The Communication Workers Union warned at its annual conference that unless senior managers at the company changed its plans to cut jobs, a national postal dispute was "inevitable".
Postal workers in London have already voted to take strike action, accusing the Royal Mail of "arbitrary" cuts in jobs and services, and ballots for action are planned in other parts of the country.
An emergency motion approved by delegates at the Bournemouth conference during a private debate said Royal Mail should be given a "final opportunity" to transform the business before major industrial conflict becomes "necessary".
The union suggested a three-month moratorium on any industrial action to create the "right environment" for negotiations about modernising the business.
Delegates called for a commitment on a new job security package, improved pay and benefits and a fresh start on employee relations.
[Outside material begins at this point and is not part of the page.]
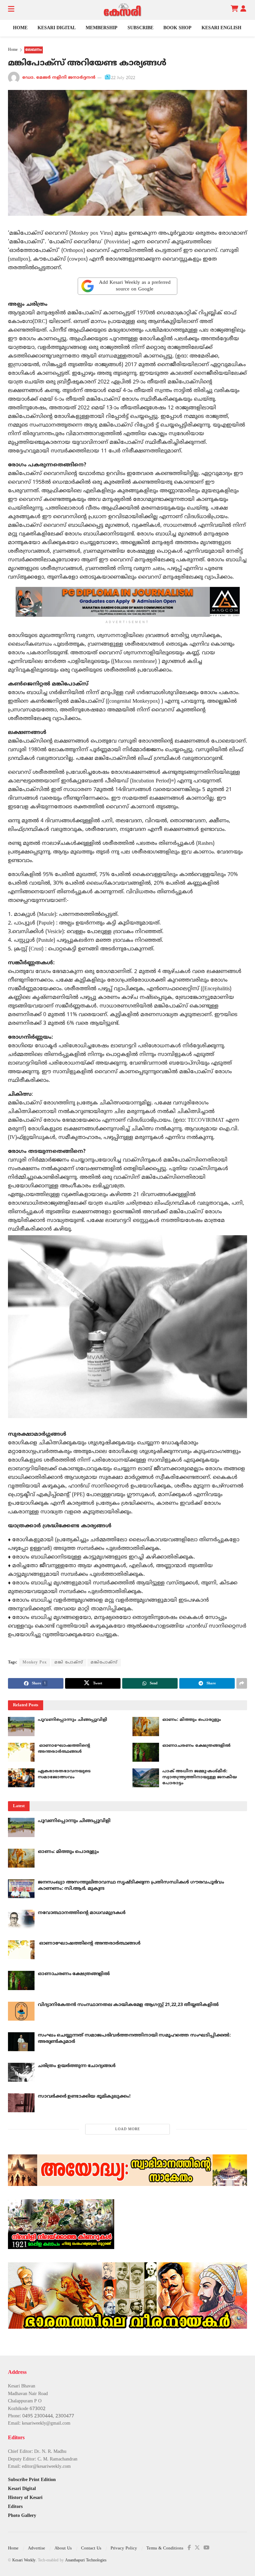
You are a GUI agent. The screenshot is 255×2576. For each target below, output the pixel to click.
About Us (63, 2548)
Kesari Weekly (24, 2560)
Officials said the idea of a moratorium was "unusual", adding that it proved the CWU wanted to help deliver modernisation, one of the issues at the heart of the current raging debate about the future of the Royal Mail.
There have been reports that the Government was delaying the passage of the Postal Services Bill, which paves the way for a partial sale of the Royal Mail, in the face of huge backbench opposition from more than 140 Labour MPs.
One Labour MP opposed to the Government's controversial plans said it appeared the issue had been "kicked into the long grass", adding: "I would like to believe this is now dead."
No date has been given for the second reading of the Bill, with time now running out before Parliament closes for the long summer recess in the third week of July.